I have a habit – you might even call it a practice – of saying yes a lot. When an invitation comes along, I tend to push past my preference for spending the evening in my pajamas, and accept. Usually I’m richly rewarded for the effort.

What I haven’t fully appreciated, though, is the reward of saying no.

This week I said no to a couple of things I would normally have accepted, and I was surprised by how good it felt. This is a source of pleasure I’ve been underestimating!

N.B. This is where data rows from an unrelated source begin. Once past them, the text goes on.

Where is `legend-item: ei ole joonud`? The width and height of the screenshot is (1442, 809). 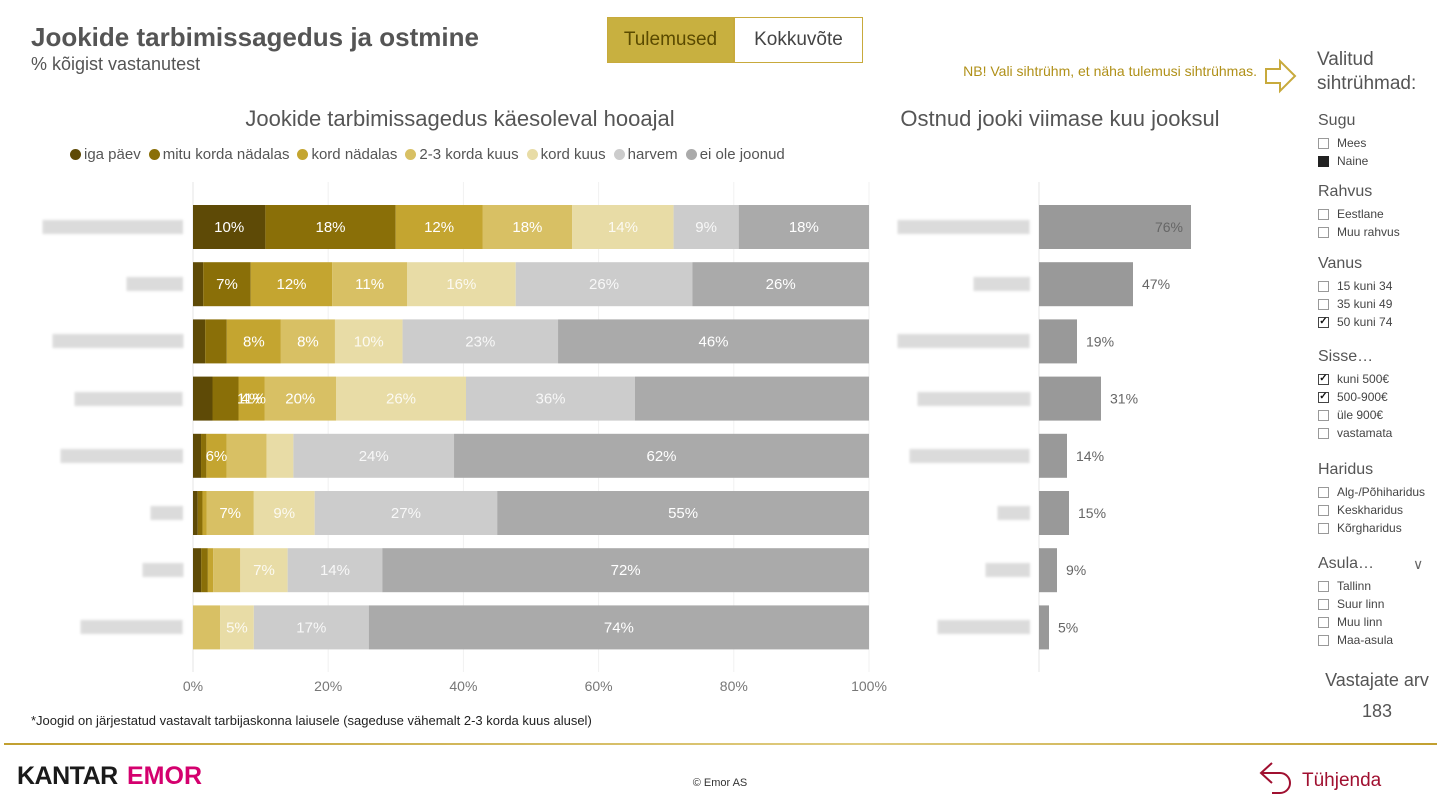 legend-item: ei ole joonud is located at coordinates (735, 154).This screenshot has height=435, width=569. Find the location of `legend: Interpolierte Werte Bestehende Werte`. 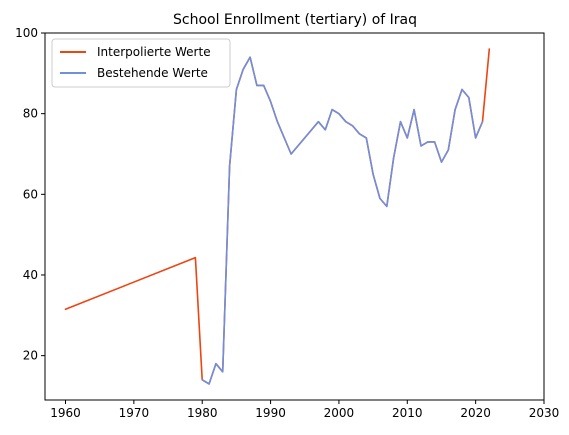

legend: Interpolierte Werte Bestehende Werte is located at coordinates (141, 63).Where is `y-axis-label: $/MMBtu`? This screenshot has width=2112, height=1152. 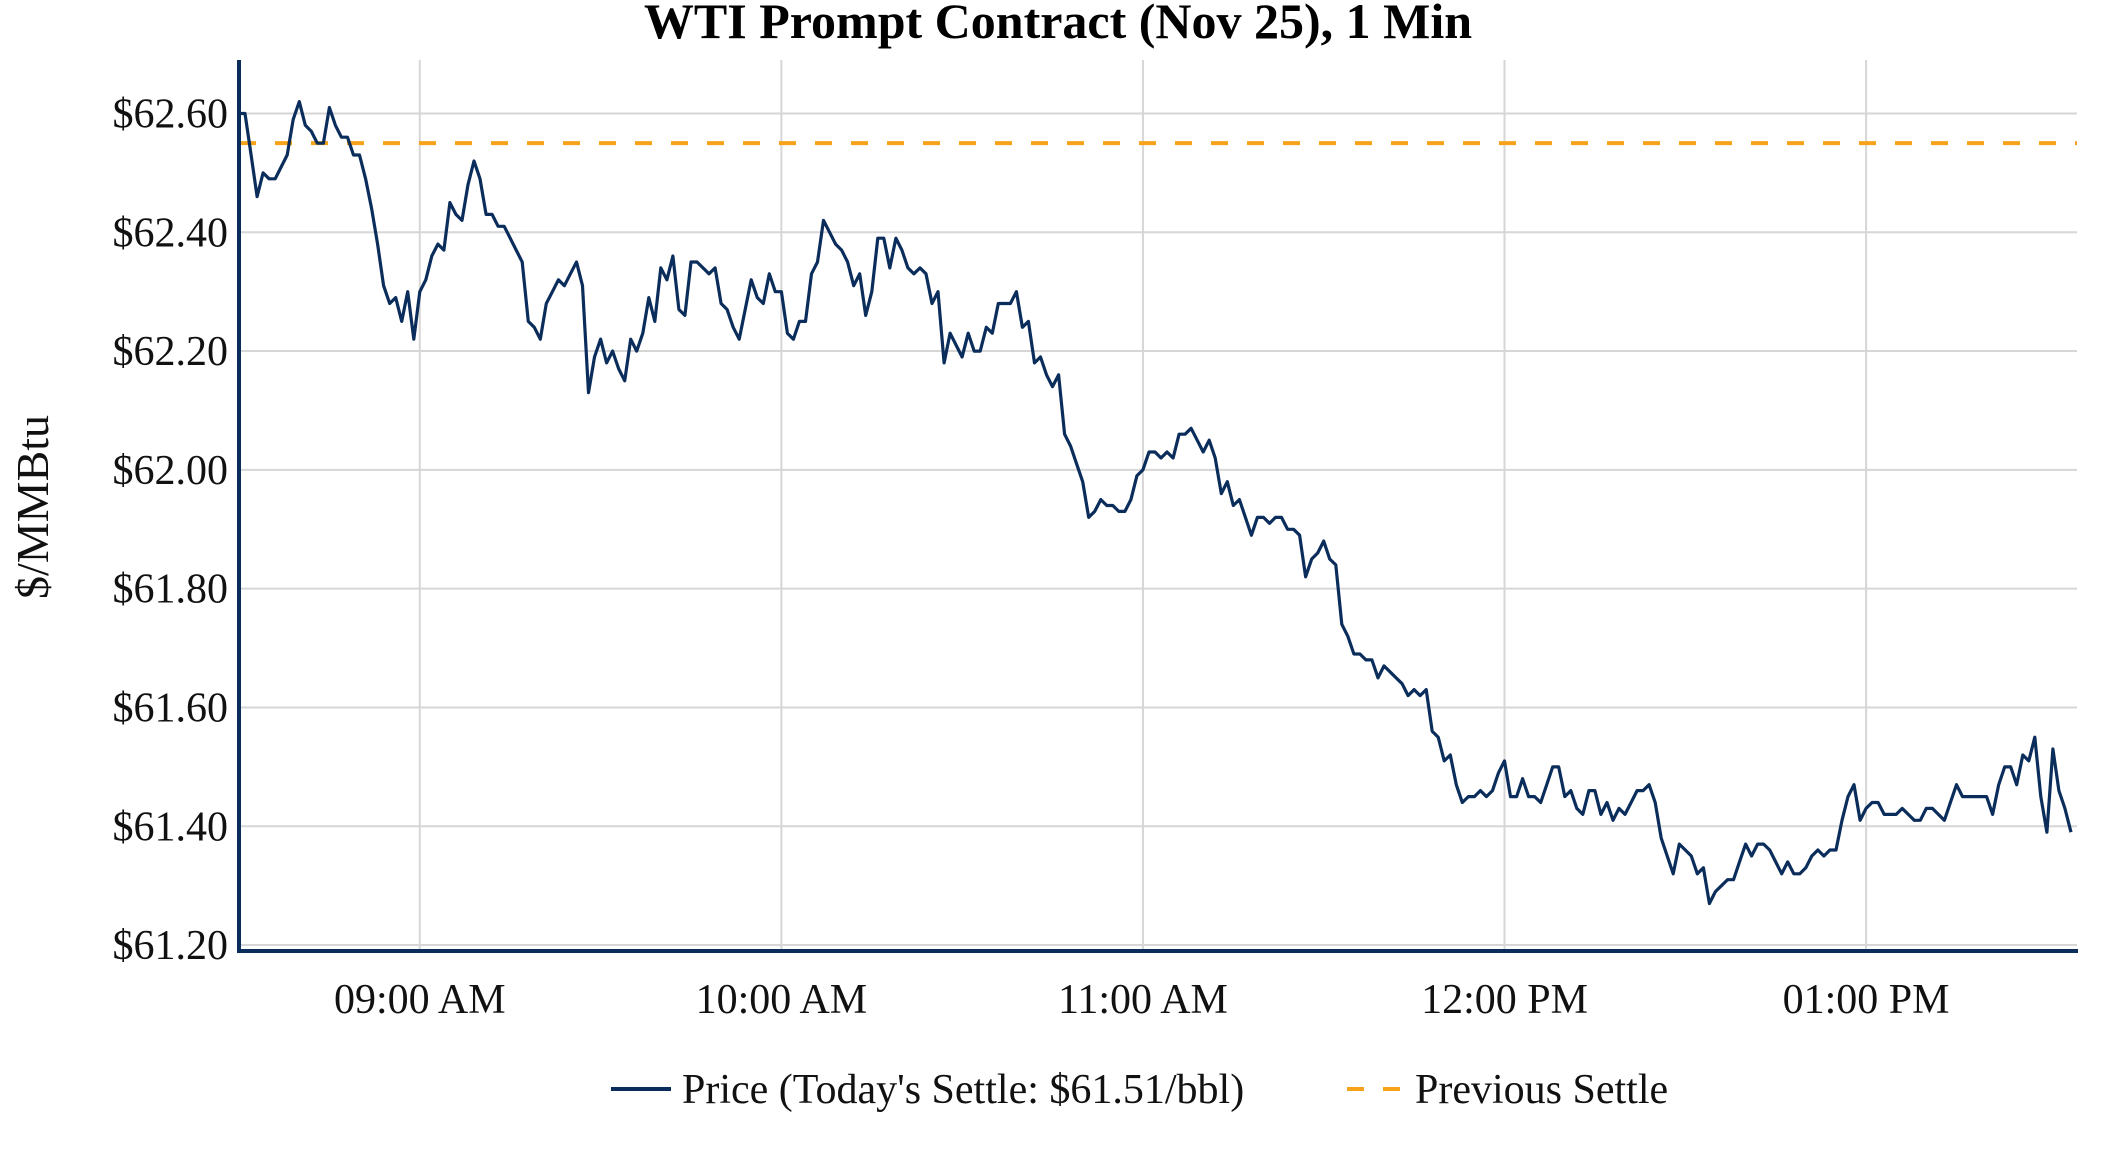 y-axis-label: $/MMBtu is located at coordinates (32, 507).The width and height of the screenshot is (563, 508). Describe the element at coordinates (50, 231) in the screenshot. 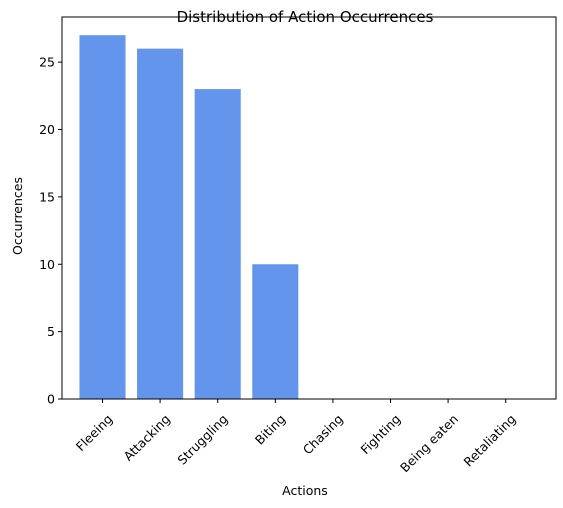

I see `y-axis-ticks: 0 5 10 15 20 25` at that location.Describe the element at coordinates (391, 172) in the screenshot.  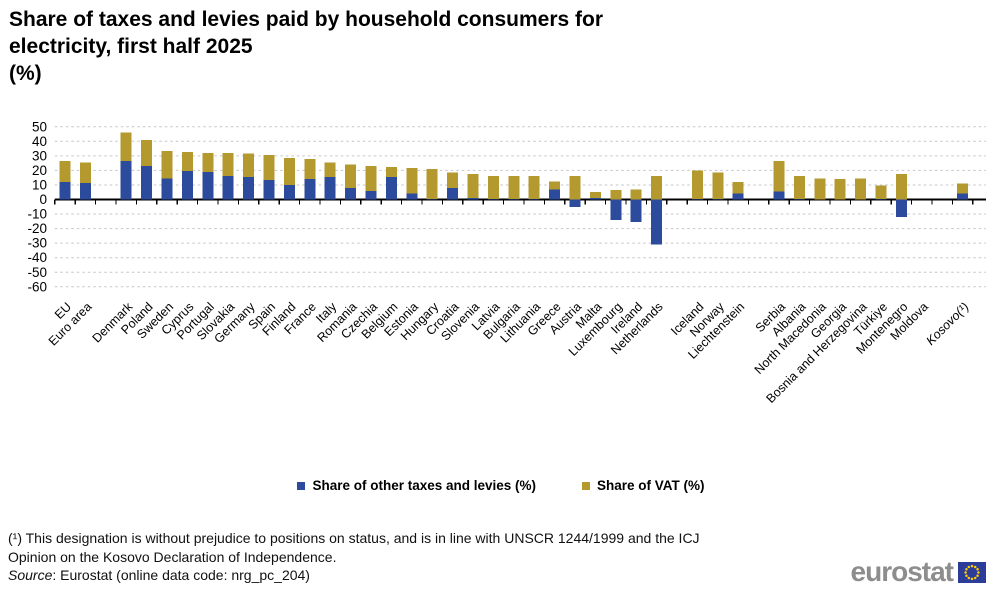
I see `bar-vat-Belgium` at that location.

A nice woman invited Summer House Soaps to be a last-minute participant in a holiday craft fair. It sounded like a sweet little show, but we’d just finished our last craft show and were feeling DONE. I wasn’t saying no to the show as much as yes to the shift to non-show activities (like starting my Christmas shopping!)

Right now, I could be at the Cape Cinema with my husband watching a Met Live broadcast of the opera Don Carlos. It’s supposed to be an incredible, wrenching performance, and I’m sure I would walk out feel enriched. But I’m saying yes to my need for a little quiet time at home.

Once, during a discussion at a meditation retreat about maintaining life balance, a young man said, “It’s hard to keep saying no to awesomeness.”  Translation: in order to make time for ourselves, we frequently have to say no – not just to demands that we’d like to get out of  – but to things that are awesome and wonderful.

The trick, I guess, is to identify the more subtle things we want, like quiet, rest and restoration. Those things don’t come wrapped in glossy packages, and they don’t have enticing invitations or advertising, so it’s easy to overlook them. But when we say yes to them and stick with it, it can be awesome too.